That’s why Vanderbilt University Medical Center Nursing and the Occupational Health Clinic are piloting initiatives in key clinics and departments starting this month, with a Medical Center-wide rollout later this year.
“This initiative is vital to the health of our nurses and our organization,” said Marilyn Dubree, MSN, R.N., executive chief nursing officer. “We want to provide the support, training and technology to make sure Vanderbilt nurses remain injury-free. It is not a sign of weakness to rely on teams, technology or equipment to safely move patients, it’s a necessity.”
Nationwide, 12 percent of nurses experience a career-ending injury due to improper patient handling.
“We launched a very successful safe patient handling system in 2006 that dramatically decreased injuries and reduced restricted and lost time,” said Melanie Swift, M.D., director of the Occupational Health Clinic. “Over the years, we’ve seen our injury numbers creep up, so the time is right to ask our nurses and caregivers to refocus on this issue.”
While many scenarios come to mind, the most common way nurses are injured is part of almost every patient encounter — repositioning the patient in his or her bed.
Historically, critical care areas have the highest injury rates since patients are intubated, sedated or less ambulatory than in other units.
Mamie Williams, Safe Patient Handling director, describes the situation like this: “The Occupational Safety and Health Administration has talked about patients and pointed out that they are not like packages. They don’t have handles, their weight is not evenly distributed and they can be confused or agitated when they need to be moved. Nurses are bending over a bed and so are not standing up straight.
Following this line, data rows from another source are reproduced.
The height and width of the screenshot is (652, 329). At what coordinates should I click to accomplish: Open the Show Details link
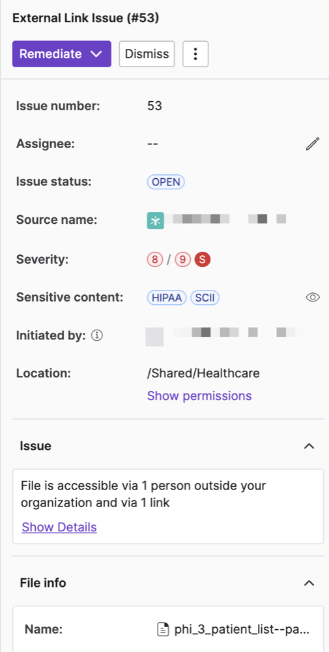click(59, 527)
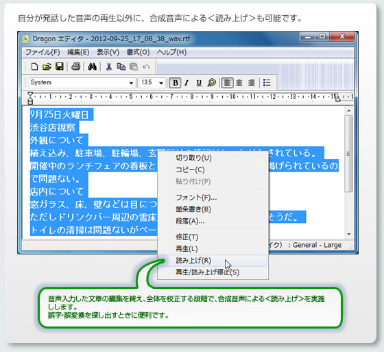The height and width of the screenshot is (352, 384).
Task: Open Find with the binoculars icon
Action: pyautogui.click(x=92, y=67)
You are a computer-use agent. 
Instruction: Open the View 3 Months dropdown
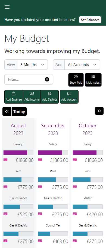click(32, 65)
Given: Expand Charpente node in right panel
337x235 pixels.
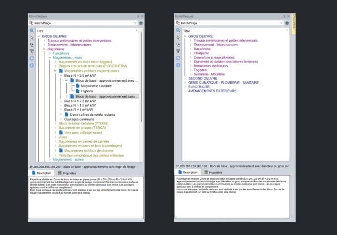Looking at the screenshot, I should (x=190, y=53).

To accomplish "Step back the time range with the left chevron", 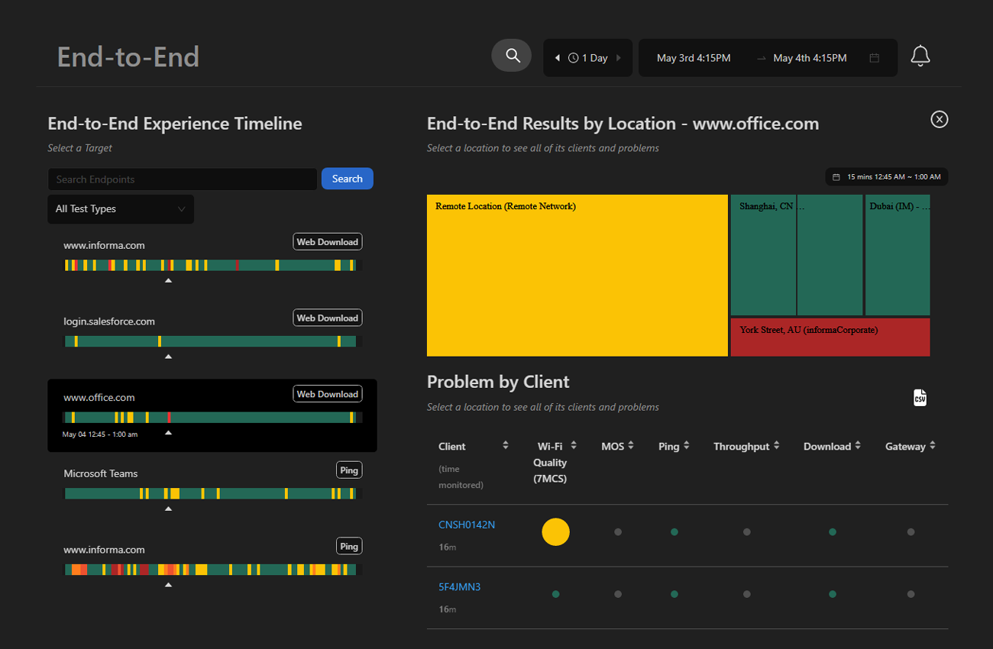I will pos(557,57).
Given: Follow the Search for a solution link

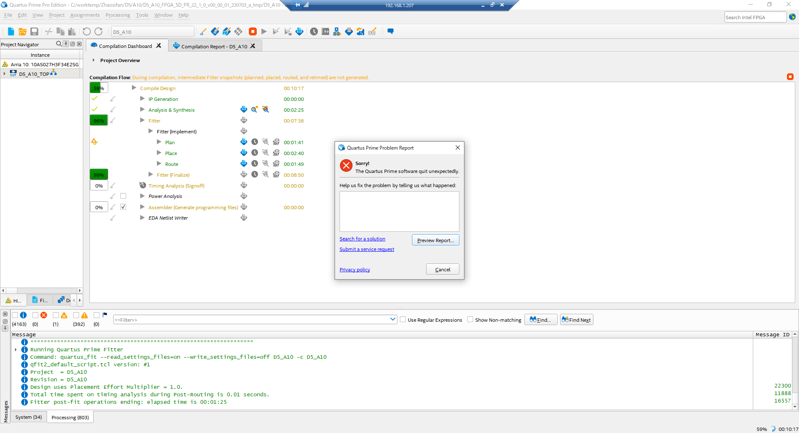Looking at the screenshot, I should [362, 239].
That puts additional pressure on a caregiver’s body.”
The goal of this initiative is to refocus on all the resources available to staff, which includes equipment training, using available equipment and completing patient safe handling assessments.
“It’s about nurses and care partners protecting patients and themselves,” said Williams. “Nurse educators, clinic/department champions and the Occupational Health Clinic are all places to go for more training and support.
“We don’t want anyone to hurt themselves on the job, and it’s important to realize that there are long-term consequences to not using the equipment,” said Williams. “Our nurses and caregivers are too valuable to lose to avoidable injuries.”